Records from a data source
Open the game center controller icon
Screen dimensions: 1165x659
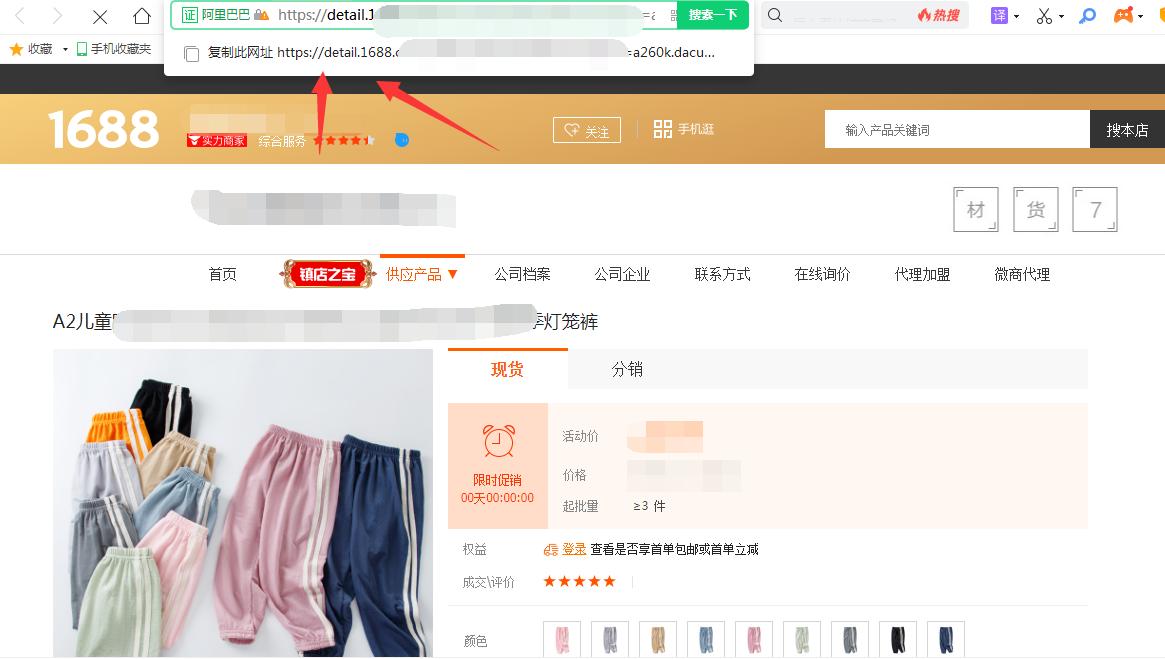(1123, 15)
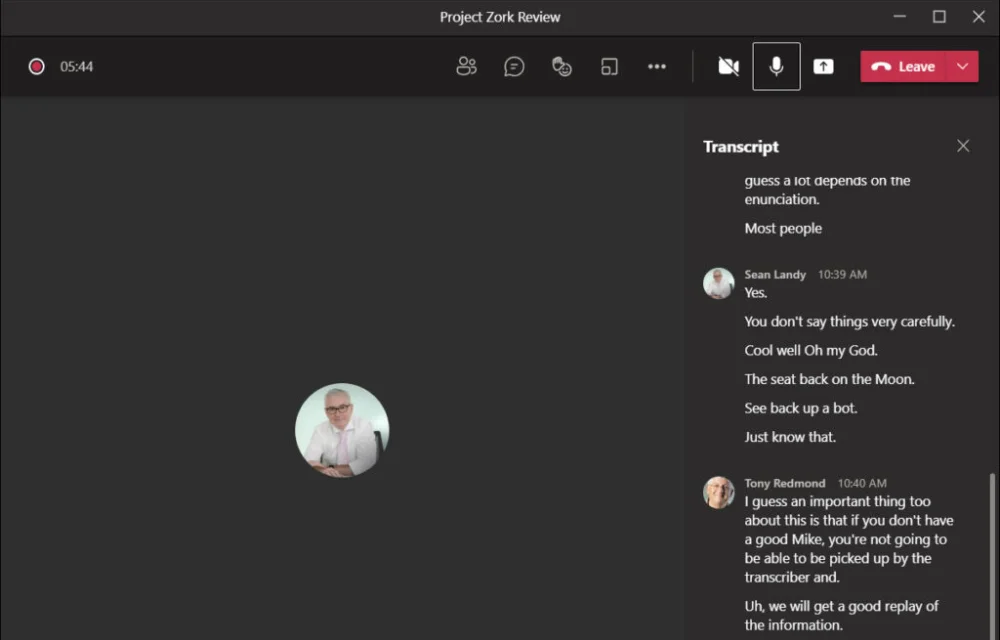Viewport: 1000px width, 640px height.
Task: Expand the Leave button dropdown
Action: (x=964, y=66)
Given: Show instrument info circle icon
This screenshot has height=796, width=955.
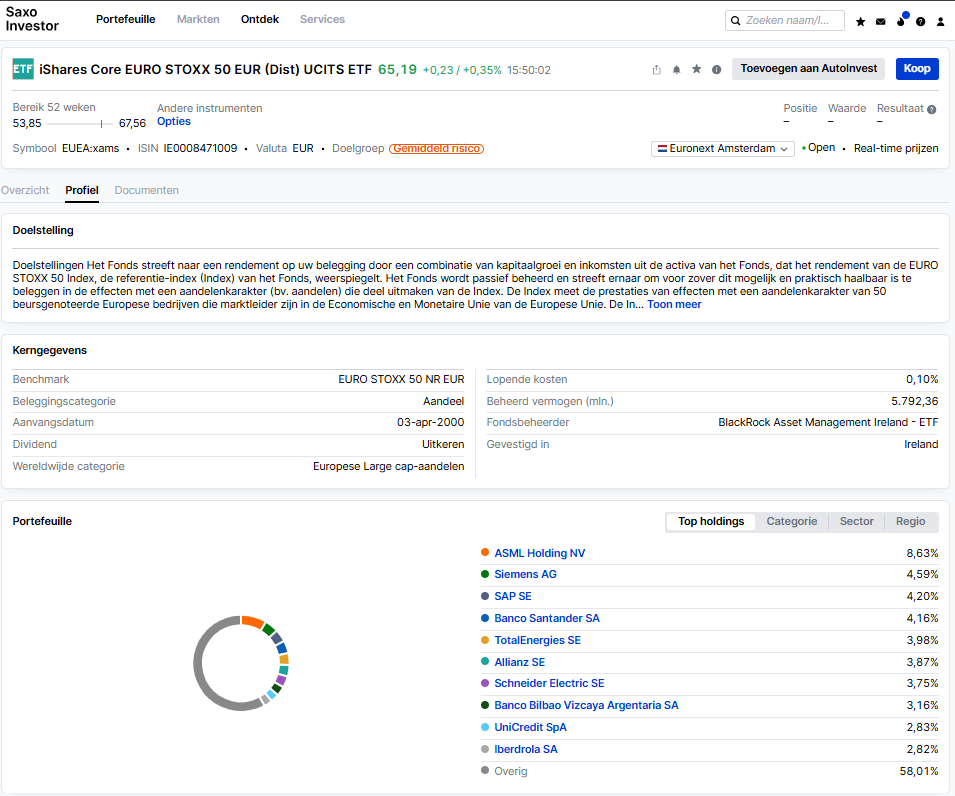Looking at the screenshot, I should pos(717,69).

The problem: Copy task for the entries above: every line with the string "icon".

Task output:
Open the game center controller icon
Given: Show instrument info circle icon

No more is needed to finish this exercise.